▸ **What to produce**
Please arrange the items below as a numbered list, leaving out the blank lines.

▸ **Dataset**
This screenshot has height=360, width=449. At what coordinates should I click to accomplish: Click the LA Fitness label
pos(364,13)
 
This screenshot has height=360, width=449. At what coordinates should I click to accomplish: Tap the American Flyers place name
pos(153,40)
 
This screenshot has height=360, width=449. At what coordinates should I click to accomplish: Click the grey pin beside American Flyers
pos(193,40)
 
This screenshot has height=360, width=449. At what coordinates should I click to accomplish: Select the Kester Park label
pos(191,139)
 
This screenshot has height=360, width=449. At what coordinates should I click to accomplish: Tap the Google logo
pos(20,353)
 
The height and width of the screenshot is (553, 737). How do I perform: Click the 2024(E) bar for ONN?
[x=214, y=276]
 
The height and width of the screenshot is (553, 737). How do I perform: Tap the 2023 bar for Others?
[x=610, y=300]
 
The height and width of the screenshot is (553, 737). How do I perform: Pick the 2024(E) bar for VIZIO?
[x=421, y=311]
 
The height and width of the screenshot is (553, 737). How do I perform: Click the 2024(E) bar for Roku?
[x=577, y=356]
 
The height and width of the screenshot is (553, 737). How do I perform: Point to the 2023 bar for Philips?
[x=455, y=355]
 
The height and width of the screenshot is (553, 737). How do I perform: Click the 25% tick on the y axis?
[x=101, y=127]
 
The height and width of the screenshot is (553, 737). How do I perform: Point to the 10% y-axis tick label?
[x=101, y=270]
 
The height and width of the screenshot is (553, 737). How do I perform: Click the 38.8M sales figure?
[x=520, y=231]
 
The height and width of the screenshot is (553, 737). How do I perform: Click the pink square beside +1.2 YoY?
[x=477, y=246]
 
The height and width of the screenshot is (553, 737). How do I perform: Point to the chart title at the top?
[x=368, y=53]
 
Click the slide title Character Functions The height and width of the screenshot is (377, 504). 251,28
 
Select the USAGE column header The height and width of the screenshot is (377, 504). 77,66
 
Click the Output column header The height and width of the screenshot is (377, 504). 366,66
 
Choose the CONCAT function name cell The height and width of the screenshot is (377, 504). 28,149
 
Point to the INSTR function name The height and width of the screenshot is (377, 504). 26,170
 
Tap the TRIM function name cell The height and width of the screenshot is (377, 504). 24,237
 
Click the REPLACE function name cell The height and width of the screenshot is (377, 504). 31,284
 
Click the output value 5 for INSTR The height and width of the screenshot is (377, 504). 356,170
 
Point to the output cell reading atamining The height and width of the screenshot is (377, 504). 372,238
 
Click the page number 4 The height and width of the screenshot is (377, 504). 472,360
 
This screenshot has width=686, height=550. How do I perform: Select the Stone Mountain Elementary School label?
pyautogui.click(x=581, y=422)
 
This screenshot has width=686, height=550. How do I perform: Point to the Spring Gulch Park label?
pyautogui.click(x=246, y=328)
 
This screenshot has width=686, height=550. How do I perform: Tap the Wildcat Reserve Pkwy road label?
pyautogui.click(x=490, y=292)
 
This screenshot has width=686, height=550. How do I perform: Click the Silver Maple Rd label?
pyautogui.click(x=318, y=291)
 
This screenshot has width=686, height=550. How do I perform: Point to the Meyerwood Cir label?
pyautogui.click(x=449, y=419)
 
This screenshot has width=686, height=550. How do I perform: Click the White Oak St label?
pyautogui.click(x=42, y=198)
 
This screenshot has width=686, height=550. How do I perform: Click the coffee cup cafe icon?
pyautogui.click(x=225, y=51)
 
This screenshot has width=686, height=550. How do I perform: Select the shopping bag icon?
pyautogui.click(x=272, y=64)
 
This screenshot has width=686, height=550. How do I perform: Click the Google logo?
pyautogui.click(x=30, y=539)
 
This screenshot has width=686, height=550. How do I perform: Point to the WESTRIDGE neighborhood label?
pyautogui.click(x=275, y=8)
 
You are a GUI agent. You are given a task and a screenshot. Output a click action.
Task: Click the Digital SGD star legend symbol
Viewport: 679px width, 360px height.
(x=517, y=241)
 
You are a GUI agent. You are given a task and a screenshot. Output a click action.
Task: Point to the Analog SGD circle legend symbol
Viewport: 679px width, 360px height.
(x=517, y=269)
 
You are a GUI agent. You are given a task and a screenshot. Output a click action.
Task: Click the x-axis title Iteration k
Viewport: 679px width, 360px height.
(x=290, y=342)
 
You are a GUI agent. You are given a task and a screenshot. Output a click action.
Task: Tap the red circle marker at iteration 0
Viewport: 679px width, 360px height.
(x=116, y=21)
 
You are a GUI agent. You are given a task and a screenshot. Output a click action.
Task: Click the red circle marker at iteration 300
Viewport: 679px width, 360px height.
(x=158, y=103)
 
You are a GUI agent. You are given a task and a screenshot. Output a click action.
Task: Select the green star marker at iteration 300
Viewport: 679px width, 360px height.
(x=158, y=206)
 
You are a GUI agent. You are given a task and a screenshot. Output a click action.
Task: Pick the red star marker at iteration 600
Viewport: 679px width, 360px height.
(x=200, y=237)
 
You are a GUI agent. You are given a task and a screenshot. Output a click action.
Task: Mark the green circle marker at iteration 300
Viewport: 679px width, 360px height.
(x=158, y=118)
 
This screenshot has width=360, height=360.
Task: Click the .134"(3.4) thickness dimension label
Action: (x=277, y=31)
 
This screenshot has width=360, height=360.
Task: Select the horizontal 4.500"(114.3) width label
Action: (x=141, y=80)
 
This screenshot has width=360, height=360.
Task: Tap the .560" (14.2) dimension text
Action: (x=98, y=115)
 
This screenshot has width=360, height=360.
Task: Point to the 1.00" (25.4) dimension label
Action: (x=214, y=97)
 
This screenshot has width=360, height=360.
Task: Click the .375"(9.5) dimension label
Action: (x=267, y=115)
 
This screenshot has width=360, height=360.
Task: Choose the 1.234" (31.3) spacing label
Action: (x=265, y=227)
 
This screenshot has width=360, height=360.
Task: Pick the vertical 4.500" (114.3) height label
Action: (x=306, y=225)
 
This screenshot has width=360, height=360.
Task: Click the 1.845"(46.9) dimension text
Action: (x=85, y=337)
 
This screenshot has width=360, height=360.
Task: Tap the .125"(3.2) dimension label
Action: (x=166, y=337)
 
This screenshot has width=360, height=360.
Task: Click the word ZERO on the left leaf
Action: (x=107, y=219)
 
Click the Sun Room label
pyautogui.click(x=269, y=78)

▸ **Problem solution**
1. This screenshot has height=360, width=449. At what coordinates should I click to accomplish: Click the LA Fitness label
2. pos(364,13)
3. This screenshot has height=360, width=449. At what coordinates should I click to accomplish: Tap the American Flyers place name
4. pos(153,40)
5. This screenshot has height=360, width=449. At what coordinates should I click to accomplish: Click the grey pin beside American Flyers
6. pos(193,40)
7. This screenshot has height=360, width=449. At what coordinates should I click to accomplish: Select the Kester Park label
8. pos(191,139)
9. This screenshot has height=360, width=449. At what coordinates should I click to accomplish: Tap the Google logo
10. pos(20,353)
11. The height and width of the screenshot is (553, 737). How do I perform: Click the 2024(E) bar for ONN?
12. [x=214, y=276]
13. The height and width of the screenshot is (553, 737). How do I perform: Tap the 2023 bar for Others?
14. [x=610, y=300]
15. The height and width of the screenshot is (553, 737). How do I perform: Pick the 2024(E) bar for VIZIO?
16. [x=421, y=311]
17. The height and width of the screenshot is (553, 737). How do I perform: Click the 2024(E) bar for Roku?
18. [x=577, y=356]
19. The height and width of the screenshot is (553, 737). How do I perform: Point to the 2023 bar for Philips?
20. [x=455, y=355]
21. The height and width of the screenshot is (553, 737). How do I perform: Click the 25% tick on the y axis?
22. [x=101, y=127]
23. The height and width of the screenshot is (553, 737). How do I perform: Point to the 10% y-axis tick label?
24. [x=101, y=270]
25. The height and width of the screenshot is (553, 737). How do I perform: Click the 38.8M sales figure?
26. [x=520, y=231]
27. The height and width of the screenshot is (553, 737). How do I perform: Click the pink square beside +1.2 YoY?
28. [x=477, y=246]
29. The height and width of the screenshot is (553, 737). How do I perform: Point to the chart title at the top?
30. [x=368, y=53]
31. Click the slide title Character Functions The height and width of the screenshot is (377, 504). 251,28
32. Select the USAGE column header The height and width of the screenshot is (377, 504). 77,66
33. Click the Output column header The height and width of the screenshot is (377, 504). 366,66
34. Choose the CONCAT function name cell The height and width of the screenshot is (377, 504). 28,149
35. Point to the INSTR function name The height and width of the screenshot is (377, 504). 26,170
36. Tap the TRIM function name cell The height and width of the screenshot is (377, 504). 24,237
37. Click the REPLACE function name cell The height and width of the screenshot is (377, 504). 31,284
38. Click the output value 5 for INSTR The height and width of the screenshot is (377, 504). 356,170
39. Point to the output cell reading atamining The height and width of the screenshot is (377, 504). 372,238
40. Click the page number 4 The height and width of the screenshot is (377, 504). 472,360
41. This screenshot has width=686, height=550. How do I perform: Select the Stone Mountain Elementary School label?
42. pyautogui.click(x=581, y=422)
43. This screenshot has width=686, height=550. How do I perform: Point to the Spring Gulch Park label?
44. pyautogui.click(x=246, y=328)
45. This screenshot has width=686, height=550. How do I perform: Tap the Wildcat Reserve Pkwy road label?
46. pyautogui.click(x=490, y=292)
47. This screenshot has width=686, height=550. How do I perform: Click the Silver Maple Rd label?
48. pyautogui.click(x=318, y=291)
49. This screenshot has width=686, height=550. How do I perform: Point to the Meyerwood Cir label?
50. pyautogui.click(x=449, y=419)
51. This screenshot has width=686, height=550. How do I perform: Click the White Oak St label?
52. pyautogui.click(x=42, y=198)
53. This screenshot has width=686, height=550. How do I perform: Click the coffee cup cafe icon?
54. pyautogui.click(x=225, y=51)
55. This screenshot has width=686, height=550. How do I perform: Select the shopping bag icon?
56. pyautogui.click(x=272, y=64)
57. This screenshot has width=686, height=550. How do I perform: Click the Google logo?
58. pyautogui.click(x=30, y=539)
59. This screenshot has width=686, height=550. How do I perform: Point to the WESTRIDGE neighborhood label?
60. pyautogui.click(x=275, y=8)
61. You are a GUI agent. You are given a task and a screenshot. Output a click action.
62. Task: Click the Digital SGD star legend symbol
63. Viewport: 679px width, 360px height.
64. (x=517, y=241)
65. You are a GUI agent. You are given a task and a screenshot. Output a click action.
66. Task: Point to the Analog SGD circle legend symbol
67. Viewport: 679px width, 360px height.
68. (x=517, y=269)
69. You are a GUI agent. You are given a task and a screenshot. Output a click action.
70. Task: Click the x-axis title Iteration k
71. Viewport: 679px width, 360px height.
72. (x=290, y=342)
73. You are a GUI agent. You are given a task and a screenshot. Output a click action.
74. Task: Tap the red circle marker at iteration 0
75. Viewport: 679px width, 360px height.
76. (x=116, y=21)
77. You are a GUI agent. You are given a task and a screenshot. Output a click action.
78. Task: Click the red circle marker at iteration 300
79. Viewport: 679px width, 360px height.
80. (x=158, y=103)
81. You are a GUI agent. You are given a task and a screenshot. Output a click action.
82. Task: Select the green star marker at iteration 300
83. Viewport: 679px width, 360px height.
84. (x=158, y=206)
85. You are a GUI agent. You are given a task and a screenshot. Output a click action.
86. Task: Pick the red star marker at iteration 600
87. Viewport: 679px width, 360px height.
88. (x=200, y=237)
89. You are a GUI agent. You are given a task and a screenshot. Output a click action.
90. Task: Mark the green circle marker at iteration 300
91. Viewport: 679px width, 360px height.
92. (x=158, y=118)
93. This screenshot has width=360, height=360.
94. Task: Click the .134"(3.4) thickness dimension label
95. Action: (x=277, y=31)
96. This screenshot has width=360, height=360.
97. Task: Select the horizontal 4.500"(114.3) width label
98. Action: (x=141, y=80)
99. This screenshot has width=360, height=360.
100. Task: Tap the .560" (14.2) dimension text
101. Action: (x=98, y=115)
102. This screenshot has width=360, height=360.
103. Task: Point to the 1.00" (25.4) dimension label
104. Action: (x=214, y=97)
105. This screenshot has width=360, height=360.
106. Task: Click the .375"(9.5) dimension label
107. Action: (x=267, y=115)
108. This screenshot has width=360, height=360.
109. Task: Choose the 1.234" (31.3) spacing label
110. Action: (x=265, y=227)
111. This screenshot has width=360, height=360.
112. Task: Pick the vertical 4.500" (114.3) height label
113. Action: (x=306, y=225)
114. This screenshot has width=360, height=360.
115. Task: Click the 1.845"(46.9) dimension text
116. Action: (x=85, y=337)
117. This screenshot has width=360, height=360.
118. Task: Tap the .125"(3.2) dimension label
119. Action: (x=166, y=337)
120. This screenshot has width=360, height=360.
121. Task: Click the word ZERO on the left leaf
122. Action: (x=107, y=219)
123. Click the Sun Room label
124. pyautogui.click(x=269, y=78)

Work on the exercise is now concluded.